*Task input*:

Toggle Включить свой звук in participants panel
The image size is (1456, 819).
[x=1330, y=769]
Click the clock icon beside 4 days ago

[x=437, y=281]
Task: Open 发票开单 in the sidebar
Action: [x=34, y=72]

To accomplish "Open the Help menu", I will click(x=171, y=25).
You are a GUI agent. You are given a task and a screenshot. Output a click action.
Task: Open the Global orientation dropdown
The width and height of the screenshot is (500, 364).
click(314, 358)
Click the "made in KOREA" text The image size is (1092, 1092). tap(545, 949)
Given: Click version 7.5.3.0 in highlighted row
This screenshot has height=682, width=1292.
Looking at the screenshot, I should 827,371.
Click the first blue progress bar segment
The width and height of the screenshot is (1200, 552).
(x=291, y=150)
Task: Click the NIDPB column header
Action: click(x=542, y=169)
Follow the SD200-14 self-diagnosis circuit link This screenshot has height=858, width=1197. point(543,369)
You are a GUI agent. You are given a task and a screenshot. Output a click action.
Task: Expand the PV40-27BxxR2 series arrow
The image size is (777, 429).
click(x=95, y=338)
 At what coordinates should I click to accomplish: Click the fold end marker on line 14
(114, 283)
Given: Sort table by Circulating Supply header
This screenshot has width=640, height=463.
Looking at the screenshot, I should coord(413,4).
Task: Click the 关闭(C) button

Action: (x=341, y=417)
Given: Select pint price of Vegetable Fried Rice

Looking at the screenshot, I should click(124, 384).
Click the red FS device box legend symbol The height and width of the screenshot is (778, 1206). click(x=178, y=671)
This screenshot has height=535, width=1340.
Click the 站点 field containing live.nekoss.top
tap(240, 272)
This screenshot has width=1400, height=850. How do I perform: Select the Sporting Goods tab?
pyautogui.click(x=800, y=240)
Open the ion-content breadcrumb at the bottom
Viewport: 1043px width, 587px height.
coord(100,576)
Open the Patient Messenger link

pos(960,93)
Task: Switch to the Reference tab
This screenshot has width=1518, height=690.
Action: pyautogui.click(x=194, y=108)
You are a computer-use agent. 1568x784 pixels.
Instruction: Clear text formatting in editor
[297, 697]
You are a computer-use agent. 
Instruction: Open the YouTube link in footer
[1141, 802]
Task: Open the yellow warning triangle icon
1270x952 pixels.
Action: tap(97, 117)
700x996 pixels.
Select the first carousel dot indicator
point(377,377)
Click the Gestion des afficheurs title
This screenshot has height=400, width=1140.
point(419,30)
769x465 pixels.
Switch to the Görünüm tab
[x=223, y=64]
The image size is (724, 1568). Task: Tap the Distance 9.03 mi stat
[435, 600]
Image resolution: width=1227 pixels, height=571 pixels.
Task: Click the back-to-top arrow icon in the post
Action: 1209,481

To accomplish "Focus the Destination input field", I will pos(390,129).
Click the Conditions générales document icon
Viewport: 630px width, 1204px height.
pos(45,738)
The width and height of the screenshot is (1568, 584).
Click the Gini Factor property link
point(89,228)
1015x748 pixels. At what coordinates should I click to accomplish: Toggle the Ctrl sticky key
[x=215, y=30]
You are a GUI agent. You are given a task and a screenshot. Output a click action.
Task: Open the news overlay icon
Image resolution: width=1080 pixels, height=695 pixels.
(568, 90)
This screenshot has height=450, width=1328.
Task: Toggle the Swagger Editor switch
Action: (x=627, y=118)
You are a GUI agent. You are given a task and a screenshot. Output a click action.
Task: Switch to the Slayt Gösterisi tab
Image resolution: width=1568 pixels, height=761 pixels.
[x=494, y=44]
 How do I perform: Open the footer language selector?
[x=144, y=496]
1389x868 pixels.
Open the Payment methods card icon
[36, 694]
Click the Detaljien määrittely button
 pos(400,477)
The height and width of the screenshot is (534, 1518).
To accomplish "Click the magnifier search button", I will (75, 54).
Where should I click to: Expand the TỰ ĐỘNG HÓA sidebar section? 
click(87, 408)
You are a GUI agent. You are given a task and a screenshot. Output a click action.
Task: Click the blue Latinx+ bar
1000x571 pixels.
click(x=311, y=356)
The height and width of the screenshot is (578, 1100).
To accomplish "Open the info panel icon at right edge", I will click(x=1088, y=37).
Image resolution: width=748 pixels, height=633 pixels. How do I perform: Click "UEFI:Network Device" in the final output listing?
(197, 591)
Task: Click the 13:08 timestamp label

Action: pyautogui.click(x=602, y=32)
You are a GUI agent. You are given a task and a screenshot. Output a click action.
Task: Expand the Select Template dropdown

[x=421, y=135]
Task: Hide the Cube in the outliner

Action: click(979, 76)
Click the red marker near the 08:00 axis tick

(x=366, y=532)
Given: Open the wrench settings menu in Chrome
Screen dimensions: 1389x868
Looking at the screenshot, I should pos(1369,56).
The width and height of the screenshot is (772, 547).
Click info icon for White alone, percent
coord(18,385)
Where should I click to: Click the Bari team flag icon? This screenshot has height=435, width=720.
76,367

*Task requirements*: Show all lines above containing "blue".

*Answer area*:
Click the first blue progress bar segment
Task: Click the blue Latinx+ bar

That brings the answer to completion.